Can establish closed-form solutions for $\mathbf{\mu}^*$ and $\mathbf{\Sigma}^*$ given the previous $\gamma$s, as well as the data:

$$
\mu_k^{\text{new}} = \frac{1}{N_k} \sum_{n=1}^N \gamma(z_{kn}) x_n
$$

$$
\Sigma_k^{\text{new}} = \frac{1}{N_k} \sum_{n=1}^N \gamma(z_{kn}) (x_n - \mu_k^{\text{new}})(x_n - \mu_k^{\text{new}})^T
$$

The cluster weight $\pi_k$ is proportional to how much responsability a cluster assumes overall

$$
\pi_k^{\text{new}} = \frac{N_k}{N}
$$

Where:

$$
N_k = \sum_{n=1}^N \gamma(z_{nk})
$$

 * c.f. the centroid position recomputation in K-means. Remember that here, we don't have just ONE cluster assignment per point, but we have soft assignments to ALL clusters.
 * c.f. naive derivation of EM solution (see slides and Bishop)

In [1]:
# TODO(andrei): Table/diagram with precise comparison between K-means and EM.

## Model Selection

**We still need to pick K first, even in GMMs solved with the EM algorithm!!!**

One can technically keep increasing K until K==N and the LL of the data given the model keeps getting better. This is not good!

### AIC and BIC

$\kappa(\cdot)$ = number of free parameters in model.

So what does a model contain?

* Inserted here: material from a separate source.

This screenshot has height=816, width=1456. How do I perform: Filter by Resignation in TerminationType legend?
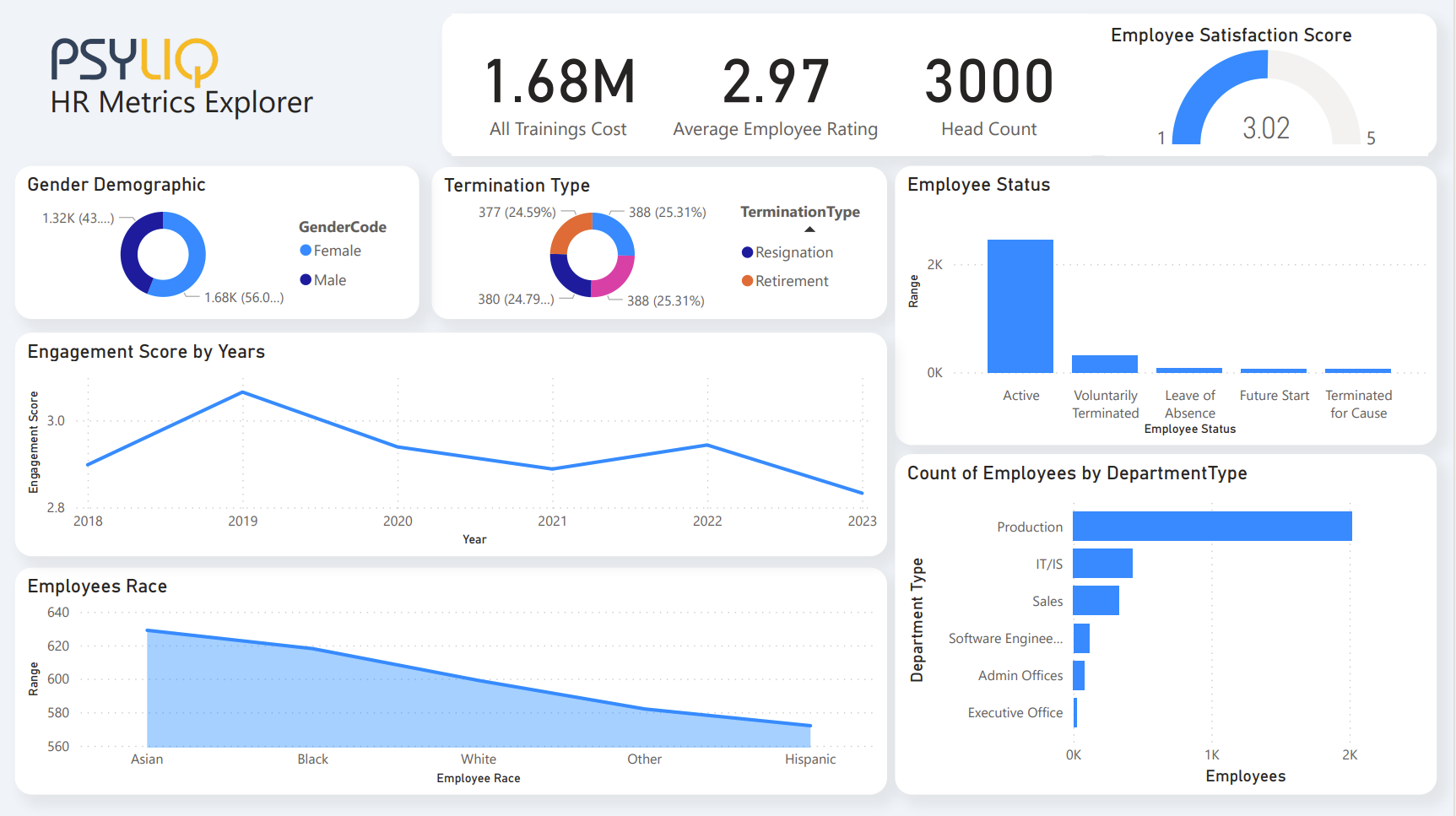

Assuming full covariance matrices:
K \* D means, and K \* (D + 1) \* D \* 1/2 covariances PLUS K - 1 weights (-1 because we're talking about free variables, and we know they must sum to 1) $\pi$.

Note that a covariance matrix is symmetric!

#### Akaike Information Criterion

(Smaller is better)

$$ AIC(\theta | X) = -\log p_\theta(X) + \kappa(\theta) $$

#### Bayesian Information Criterion

(Smaller is better)

$$ BIC(\theta | X) = -\log p_\theta(X) + \frac{1}{2} \kappa(\theta) \log N $$

BIC is harsher.

#### Howto

Both AIC and BIC have clear minimum when computed for multiple Ks. It tends to coincide with the knee in the LL decrease.